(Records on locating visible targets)
____

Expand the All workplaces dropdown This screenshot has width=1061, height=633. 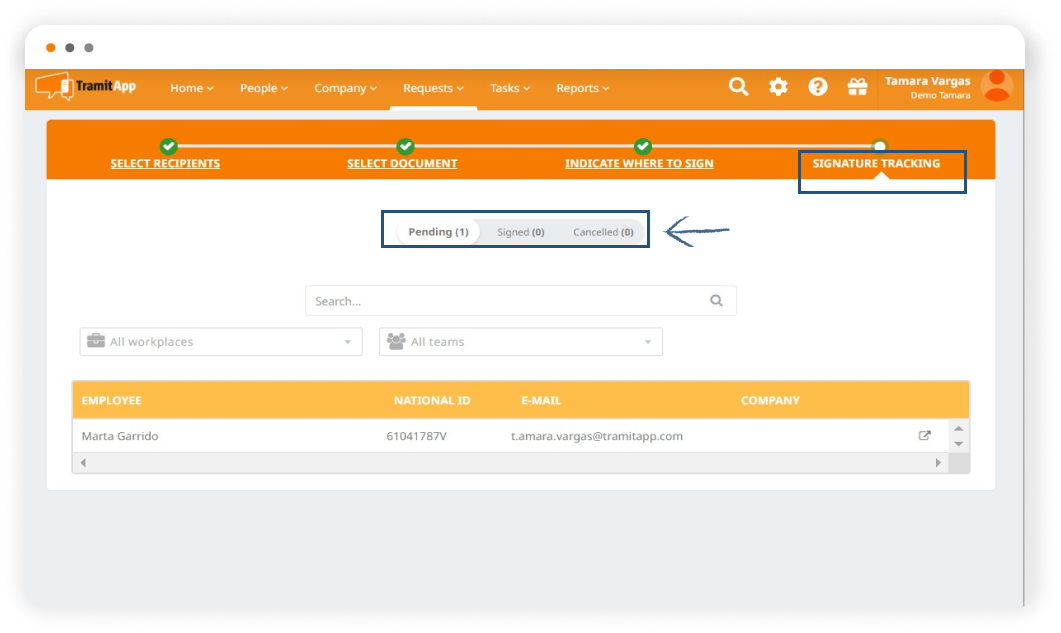(x=221, y=342)
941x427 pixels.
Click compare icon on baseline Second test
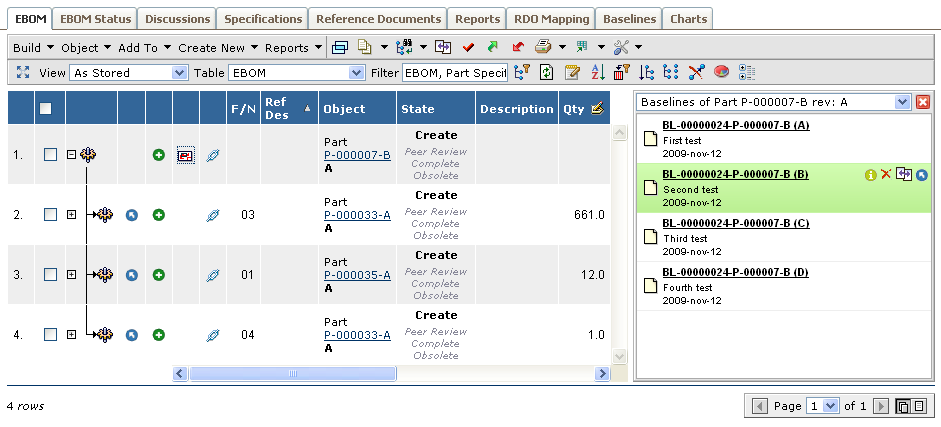tap(904, 175)
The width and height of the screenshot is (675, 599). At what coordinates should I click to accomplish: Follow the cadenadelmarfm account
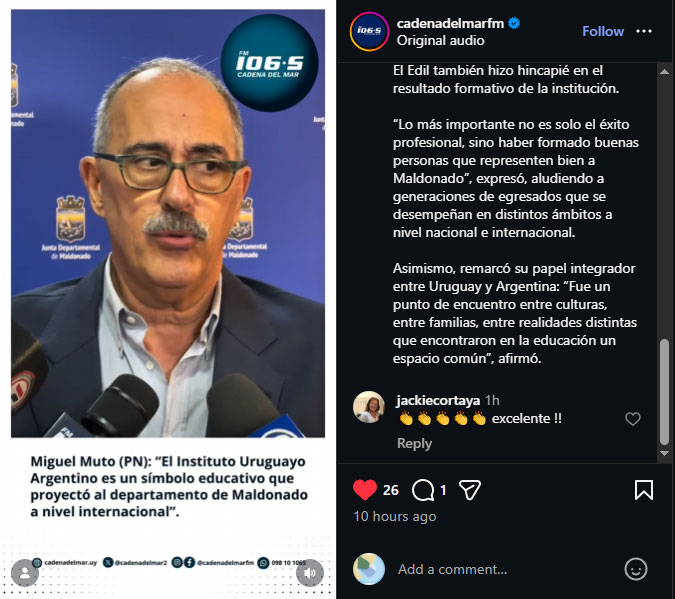click(603, 31)
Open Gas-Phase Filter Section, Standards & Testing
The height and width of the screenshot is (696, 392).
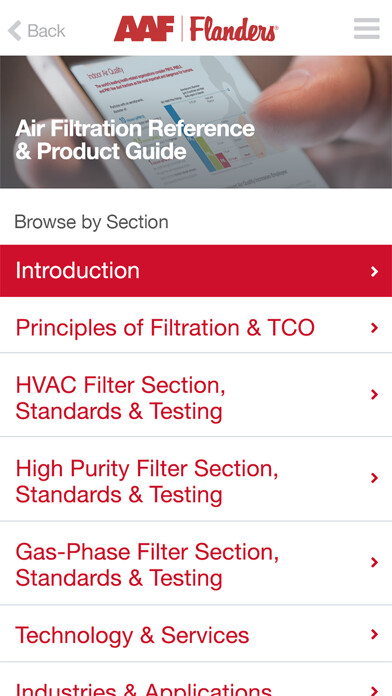pyautogui.click(x=196, y=563)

____

# TASK STATEMENT
Convert the records from the line containing "The width and" through the end of the records into a Markdown table with the columns Row and Line, skipping blank lines and leaving out the pictures.

# COMPLETE RESPONSE
| Row | Line |
|---|---|
| 1 | The width and height of the screenshot is (675, 599). At what coordinates should I click to accomplish: Follow the cadenadelmarfm account |
| 2 | click(603, 31) |
| 3 | Open Gas-Phase Filter Section, Standards & Testing |
| 4 | The height and width of the screenshot is (696, 392). |
| 5 | pyautogui.click(x=196, y=563) |